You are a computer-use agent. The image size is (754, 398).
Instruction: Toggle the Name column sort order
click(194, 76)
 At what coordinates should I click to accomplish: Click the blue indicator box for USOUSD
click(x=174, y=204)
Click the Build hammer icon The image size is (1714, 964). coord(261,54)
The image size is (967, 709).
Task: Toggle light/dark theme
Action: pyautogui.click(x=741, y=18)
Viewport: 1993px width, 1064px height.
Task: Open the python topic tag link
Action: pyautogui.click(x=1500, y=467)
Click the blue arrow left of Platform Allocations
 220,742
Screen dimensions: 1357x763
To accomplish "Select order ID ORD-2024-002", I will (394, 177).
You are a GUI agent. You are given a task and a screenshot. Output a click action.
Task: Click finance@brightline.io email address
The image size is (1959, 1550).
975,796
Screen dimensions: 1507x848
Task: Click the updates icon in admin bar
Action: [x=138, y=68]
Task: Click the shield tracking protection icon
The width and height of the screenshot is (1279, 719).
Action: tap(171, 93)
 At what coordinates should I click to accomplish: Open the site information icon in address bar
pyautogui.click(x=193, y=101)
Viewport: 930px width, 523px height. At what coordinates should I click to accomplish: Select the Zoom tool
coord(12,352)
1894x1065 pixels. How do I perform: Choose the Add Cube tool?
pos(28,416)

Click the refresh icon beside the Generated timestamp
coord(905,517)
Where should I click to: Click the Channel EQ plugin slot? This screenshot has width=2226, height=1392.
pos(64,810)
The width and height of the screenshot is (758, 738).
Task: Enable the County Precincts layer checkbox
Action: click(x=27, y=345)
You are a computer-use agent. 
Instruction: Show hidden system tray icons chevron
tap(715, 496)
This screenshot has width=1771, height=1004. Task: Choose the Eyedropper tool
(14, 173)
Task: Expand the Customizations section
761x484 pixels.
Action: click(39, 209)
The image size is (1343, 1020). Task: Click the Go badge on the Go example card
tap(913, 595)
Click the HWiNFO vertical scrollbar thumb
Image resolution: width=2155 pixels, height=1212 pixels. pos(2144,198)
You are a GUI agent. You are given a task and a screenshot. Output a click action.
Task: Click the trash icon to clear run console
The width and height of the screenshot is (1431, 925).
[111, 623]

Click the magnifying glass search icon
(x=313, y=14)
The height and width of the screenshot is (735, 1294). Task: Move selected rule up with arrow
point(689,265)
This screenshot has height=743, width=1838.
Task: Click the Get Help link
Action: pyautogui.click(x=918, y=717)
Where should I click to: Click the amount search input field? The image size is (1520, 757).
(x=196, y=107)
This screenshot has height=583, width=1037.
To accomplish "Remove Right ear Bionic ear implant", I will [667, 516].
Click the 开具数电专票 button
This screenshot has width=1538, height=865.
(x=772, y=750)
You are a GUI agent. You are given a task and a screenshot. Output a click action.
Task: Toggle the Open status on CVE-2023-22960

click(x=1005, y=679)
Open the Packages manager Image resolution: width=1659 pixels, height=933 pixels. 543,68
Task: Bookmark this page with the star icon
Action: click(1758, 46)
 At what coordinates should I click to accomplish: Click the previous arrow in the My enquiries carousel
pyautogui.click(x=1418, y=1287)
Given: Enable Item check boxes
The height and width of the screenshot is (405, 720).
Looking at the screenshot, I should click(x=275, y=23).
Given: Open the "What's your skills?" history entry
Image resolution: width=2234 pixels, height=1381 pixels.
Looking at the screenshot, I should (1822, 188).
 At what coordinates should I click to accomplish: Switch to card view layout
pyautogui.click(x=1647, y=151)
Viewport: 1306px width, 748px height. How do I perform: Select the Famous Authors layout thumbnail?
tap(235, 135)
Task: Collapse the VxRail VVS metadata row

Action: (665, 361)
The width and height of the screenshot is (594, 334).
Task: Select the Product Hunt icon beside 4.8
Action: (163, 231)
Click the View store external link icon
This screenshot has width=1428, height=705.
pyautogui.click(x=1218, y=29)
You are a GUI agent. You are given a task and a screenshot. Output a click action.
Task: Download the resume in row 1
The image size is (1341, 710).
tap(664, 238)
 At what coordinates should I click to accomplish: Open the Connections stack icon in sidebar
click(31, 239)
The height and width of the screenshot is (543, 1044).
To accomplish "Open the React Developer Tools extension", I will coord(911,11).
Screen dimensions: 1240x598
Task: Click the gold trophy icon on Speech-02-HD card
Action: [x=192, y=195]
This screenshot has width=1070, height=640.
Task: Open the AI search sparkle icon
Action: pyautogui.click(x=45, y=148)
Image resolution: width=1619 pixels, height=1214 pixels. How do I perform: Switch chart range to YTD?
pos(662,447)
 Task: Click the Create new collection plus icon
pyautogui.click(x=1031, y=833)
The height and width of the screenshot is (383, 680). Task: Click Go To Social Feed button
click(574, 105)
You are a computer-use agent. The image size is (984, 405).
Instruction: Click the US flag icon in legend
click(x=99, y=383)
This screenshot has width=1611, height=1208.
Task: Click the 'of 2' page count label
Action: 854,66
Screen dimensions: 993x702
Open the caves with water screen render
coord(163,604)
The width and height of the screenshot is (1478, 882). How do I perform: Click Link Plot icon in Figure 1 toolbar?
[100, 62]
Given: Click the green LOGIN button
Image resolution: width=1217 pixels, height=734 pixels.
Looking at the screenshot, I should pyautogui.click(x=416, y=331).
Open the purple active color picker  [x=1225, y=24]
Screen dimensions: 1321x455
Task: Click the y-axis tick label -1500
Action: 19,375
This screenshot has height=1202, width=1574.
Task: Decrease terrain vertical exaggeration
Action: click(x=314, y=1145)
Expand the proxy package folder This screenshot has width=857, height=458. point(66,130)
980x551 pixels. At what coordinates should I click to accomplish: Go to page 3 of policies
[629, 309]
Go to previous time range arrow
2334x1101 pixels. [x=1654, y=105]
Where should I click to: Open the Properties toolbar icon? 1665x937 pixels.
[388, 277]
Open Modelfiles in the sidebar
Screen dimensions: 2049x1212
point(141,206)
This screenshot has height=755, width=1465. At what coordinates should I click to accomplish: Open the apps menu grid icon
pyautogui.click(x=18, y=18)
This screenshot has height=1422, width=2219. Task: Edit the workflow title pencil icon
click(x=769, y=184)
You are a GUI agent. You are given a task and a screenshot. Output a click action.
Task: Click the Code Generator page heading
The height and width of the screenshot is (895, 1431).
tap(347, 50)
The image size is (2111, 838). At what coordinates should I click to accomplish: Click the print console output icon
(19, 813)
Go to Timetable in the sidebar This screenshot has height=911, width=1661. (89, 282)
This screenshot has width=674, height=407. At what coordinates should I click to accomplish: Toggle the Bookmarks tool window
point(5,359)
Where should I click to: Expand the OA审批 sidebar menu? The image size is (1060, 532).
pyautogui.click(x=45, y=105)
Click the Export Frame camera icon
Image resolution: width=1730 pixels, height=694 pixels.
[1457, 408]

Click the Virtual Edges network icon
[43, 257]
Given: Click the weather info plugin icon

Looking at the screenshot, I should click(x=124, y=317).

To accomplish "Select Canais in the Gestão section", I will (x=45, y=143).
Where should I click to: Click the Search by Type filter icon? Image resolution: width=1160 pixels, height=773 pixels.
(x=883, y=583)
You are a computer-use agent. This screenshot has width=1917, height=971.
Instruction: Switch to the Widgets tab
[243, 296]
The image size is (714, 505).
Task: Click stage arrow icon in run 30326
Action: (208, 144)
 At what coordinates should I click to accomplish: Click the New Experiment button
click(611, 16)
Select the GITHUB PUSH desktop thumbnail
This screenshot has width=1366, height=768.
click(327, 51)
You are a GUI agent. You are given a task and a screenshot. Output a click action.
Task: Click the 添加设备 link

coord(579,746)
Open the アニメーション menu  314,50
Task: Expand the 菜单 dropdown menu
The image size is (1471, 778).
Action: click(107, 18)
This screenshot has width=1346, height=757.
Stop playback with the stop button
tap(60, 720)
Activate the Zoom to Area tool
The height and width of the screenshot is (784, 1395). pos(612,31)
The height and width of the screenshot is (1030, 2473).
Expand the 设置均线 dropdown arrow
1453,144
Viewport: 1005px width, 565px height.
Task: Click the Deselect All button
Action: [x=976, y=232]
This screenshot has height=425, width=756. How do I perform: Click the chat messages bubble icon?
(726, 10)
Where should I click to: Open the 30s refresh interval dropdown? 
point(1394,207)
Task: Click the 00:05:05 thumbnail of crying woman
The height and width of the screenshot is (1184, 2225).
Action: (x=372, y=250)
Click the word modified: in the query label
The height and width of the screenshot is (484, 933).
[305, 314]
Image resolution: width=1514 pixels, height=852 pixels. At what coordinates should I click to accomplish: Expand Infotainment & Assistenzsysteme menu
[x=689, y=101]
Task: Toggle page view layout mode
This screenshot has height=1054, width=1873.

=-=-=-=-=

Return each line of the entries that holds the string "section".

Task: Expand the Customizations section
To accomplish "Select Canais in the Gestão section", I will (x=45, y=143).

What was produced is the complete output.